Activity list >>
a. From the news column, list every disease named as a subject of the clinical studies that the five-year award will support.
b. Answer these questions from the news column:
(i) How much was the National Institutes of Health grant announced at the health system?
(ii) Who is the spokesman for NSLIJ?
(iii) On which floor of Milton Hospital is the window with the clouded glass?

+++ Extract to read +++

Thanks to an overly earnest caterer at North Shore-Long Island Jewish Health System, New York Sen. Hillary Rodham Clinton had her cake and ate it, too.
The author of the breaking-all-records work of nonfiction, Living History, made an official stop at the Great Neck, N.Y., health system last week to help announce a $15 million grant from the National Institutes of Health to support disease-oriented research at the North Shore-LIJ Research Institute. The grant represents a shift for the NIH, which for the first time this year is awarding specialized research grants to health systems that do not have their own medical schools.
But the event also became an unofficial book signing. Although books were not available for purchase, some attendees brought their own copies of the runaway bestseller, which the senator graciously signed, says Terence Lynam, a spokesman for NSLIJ.
The caterer apparently could not help himself, baking a cake topped with a replica of the book. "Frankly, it blew our photo op," Lynam says. A Daily News photographer snapped a photo of the cake rather than the formal group shot of dignitaries attending the event. (Outliers is opting for the group shot.)
The five-year award will allow the system to expand its recruitment of patients for clinical studies of diseases such as Alzheimer's, cancer, depression, obesity, Parkinson's, rheumatoid arthritis and schizophrenia. This is the first year the NIH is awarding these types of grants, marking "growing recognition that hospital systems can do this research just as effectively in a hospital setting as in the traditional academic setting," Lynam says.
Virgin Mary or chemical deposit?
Crowds of religious faithful and other visitors are flooding to see a section of clouded glass in a hospital window that many say holds the image of a robed Madonna.
According to the Associated Press, at least five years have passed since a seal broke in the third-floor window at Milton (Mass.) Hospital, turning the glass a blotchy white. But last week, the murky patches began taking a form that visitors say clearly looks like the Madonna.

+++ Data under study +++

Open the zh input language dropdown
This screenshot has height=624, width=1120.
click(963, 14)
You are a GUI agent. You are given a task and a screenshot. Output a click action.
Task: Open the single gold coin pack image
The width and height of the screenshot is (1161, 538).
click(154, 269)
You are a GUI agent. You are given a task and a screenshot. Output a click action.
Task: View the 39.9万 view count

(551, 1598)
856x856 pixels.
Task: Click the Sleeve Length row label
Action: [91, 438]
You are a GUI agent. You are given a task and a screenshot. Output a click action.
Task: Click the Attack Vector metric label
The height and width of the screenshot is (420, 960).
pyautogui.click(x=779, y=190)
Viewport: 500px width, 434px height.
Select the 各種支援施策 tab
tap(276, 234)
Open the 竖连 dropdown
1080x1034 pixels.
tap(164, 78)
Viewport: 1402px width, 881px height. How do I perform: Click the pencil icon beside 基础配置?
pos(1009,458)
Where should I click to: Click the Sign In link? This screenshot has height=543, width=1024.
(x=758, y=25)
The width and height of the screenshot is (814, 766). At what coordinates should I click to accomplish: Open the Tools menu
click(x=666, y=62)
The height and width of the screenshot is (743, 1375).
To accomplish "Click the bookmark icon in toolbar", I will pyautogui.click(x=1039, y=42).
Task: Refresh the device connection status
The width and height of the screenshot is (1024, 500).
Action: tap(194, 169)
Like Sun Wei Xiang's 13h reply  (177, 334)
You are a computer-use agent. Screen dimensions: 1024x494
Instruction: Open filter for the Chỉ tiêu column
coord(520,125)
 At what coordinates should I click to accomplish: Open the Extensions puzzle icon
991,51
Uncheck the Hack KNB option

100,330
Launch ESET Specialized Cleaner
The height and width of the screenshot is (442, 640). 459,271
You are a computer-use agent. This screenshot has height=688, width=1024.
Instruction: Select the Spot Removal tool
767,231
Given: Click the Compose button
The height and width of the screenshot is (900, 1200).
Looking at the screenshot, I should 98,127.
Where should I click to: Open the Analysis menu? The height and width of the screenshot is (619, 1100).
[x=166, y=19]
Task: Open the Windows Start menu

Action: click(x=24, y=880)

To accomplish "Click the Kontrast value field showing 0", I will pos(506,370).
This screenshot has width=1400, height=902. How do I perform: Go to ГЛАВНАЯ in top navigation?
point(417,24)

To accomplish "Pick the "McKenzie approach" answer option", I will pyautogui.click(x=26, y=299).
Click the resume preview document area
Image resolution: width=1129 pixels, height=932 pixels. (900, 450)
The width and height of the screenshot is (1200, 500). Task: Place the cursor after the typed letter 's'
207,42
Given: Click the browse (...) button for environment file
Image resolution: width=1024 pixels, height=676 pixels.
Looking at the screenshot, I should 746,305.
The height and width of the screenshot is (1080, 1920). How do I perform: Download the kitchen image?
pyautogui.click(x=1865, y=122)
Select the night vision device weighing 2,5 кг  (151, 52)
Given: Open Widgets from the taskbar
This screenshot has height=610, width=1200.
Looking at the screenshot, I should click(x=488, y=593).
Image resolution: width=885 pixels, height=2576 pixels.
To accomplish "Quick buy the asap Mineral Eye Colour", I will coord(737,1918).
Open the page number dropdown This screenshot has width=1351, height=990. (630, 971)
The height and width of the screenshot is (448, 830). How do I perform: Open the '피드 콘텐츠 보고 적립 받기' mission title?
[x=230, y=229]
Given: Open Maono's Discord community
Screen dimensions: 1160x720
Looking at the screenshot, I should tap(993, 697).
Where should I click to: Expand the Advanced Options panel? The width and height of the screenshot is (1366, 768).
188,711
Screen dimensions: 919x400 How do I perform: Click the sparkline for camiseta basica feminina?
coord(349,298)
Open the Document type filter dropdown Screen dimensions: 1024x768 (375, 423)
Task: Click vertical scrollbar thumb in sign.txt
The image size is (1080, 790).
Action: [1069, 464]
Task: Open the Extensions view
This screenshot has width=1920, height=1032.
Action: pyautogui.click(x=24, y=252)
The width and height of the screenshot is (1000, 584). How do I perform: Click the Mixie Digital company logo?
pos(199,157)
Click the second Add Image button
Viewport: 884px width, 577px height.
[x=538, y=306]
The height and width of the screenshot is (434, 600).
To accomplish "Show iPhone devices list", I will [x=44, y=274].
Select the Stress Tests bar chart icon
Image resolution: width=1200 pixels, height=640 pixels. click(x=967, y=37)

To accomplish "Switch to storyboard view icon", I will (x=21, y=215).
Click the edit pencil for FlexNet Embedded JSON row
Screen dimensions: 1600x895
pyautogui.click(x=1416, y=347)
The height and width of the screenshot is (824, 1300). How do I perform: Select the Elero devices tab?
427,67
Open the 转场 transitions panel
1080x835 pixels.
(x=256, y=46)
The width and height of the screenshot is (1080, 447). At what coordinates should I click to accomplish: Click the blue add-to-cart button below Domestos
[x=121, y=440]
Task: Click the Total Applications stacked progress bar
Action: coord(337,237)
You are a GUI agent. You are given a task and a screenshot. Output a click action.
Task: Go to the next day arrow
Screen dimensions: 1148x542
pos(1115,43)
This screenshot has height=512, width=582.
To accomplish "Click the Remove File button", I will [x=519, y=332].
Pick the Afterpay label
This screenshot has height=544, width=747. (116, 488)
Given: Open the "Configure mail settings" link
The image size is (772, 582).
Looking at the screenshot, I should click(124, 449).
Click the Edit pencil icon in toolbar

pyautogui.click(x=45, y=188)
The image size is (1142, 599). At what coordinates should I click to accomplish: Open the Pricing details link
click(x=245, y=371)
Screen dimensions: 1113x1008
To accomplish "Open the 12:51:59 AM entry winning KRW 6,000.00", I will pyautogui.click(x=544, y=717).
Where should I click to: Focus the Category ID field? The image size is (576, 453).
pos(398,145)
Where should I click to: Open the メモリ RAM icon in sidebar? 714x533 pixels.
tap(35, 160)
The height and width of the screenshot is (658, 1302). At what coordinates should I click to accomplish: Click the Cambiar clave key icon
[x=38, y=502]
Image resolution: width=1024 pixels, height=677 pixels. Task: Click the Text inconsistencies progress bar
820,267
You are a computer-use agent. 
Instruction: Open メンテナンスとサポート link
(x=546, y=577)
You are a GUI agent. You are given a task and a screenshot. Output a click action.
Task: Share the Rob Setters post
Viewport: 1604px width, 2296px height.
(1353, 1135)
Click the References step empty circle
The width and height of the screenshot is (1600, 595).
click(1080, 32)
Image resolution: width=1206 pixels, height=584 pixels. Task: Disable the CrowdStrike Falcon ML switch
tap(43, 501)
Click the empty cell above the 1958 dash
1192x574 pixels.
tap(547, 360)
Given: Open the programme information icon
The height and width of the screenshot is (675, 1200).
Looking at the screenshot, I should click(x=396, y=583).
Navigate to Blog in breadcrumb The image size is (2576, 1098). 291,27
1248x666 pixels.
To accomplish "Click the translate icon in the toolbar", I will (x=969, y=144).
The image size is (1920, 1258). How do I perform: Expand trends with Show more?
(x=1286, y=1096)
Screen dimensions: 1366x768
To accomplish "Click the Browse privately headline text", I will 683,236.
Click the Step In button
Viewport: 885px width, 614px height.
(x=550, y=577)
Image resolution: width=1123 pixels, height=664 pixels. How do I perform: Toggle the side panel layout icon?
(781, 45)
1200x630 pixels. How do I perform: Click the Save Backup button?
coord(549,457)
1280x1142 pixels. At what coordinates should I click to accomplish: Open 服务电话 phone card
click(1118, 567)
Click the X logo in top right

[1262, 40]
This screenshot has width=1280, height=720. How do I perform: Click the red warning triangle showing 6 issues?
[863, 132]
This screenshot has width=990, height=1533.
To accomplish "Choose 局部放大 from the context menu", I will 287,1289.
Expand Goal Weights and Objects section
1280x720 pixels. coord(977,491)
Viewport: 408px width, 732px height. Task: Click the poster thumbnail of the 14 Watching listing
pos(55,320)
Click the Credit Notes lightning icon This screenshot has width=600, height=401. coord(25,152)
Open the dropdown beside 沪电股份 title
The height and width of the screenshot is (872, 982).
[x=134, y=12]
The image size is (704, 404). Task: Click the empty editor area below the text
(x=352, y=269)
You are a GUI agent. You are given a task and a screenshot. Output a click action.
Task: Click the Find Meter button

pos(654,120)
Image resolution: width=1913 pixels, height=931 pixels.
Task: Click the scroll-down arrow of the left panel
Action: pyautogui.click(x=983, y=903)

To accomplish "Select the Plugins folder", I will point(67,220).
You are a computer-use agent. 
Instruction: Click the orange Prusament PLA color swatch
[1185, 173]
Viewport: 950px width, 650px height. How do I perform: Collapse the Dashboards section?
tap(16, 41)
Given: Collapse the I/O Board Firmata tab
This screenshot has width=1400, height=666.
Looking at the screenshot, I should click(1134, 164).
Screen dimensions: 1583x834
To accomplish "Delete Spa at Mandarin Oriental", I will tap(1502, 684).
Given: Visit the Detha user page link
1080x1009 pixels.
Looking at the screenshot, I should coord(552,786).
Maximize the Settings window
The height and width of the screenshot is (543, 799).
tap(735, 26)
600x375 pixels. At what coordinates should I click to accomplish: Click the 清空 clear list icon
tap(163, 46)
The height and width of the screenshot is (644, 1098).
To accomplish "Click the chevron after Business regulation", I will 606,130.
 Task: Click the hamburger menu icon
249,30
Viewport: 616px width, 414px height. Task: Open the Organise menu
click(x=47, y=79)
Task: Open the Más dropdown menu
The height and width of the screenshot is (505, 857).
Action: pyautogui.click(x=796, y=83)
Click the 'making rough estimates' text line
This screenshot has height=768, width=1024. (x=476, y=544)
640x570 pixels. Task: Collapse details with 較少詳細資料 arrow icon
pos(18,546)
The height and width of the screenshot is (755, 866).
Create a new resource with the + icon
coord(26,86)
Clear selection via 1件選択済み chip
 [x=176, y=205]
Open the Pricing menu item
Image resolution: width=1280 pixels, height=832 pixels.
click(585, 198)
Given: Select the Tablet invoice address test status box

+++

Task-by-task solutions >>
a. Alzheimer's, cancer, depression, obesity, Parkinson's, rheumatoid arthritis, schizophrenia

b.
(i) $15 million
(ii) Terence Lynam
(iii) The third floor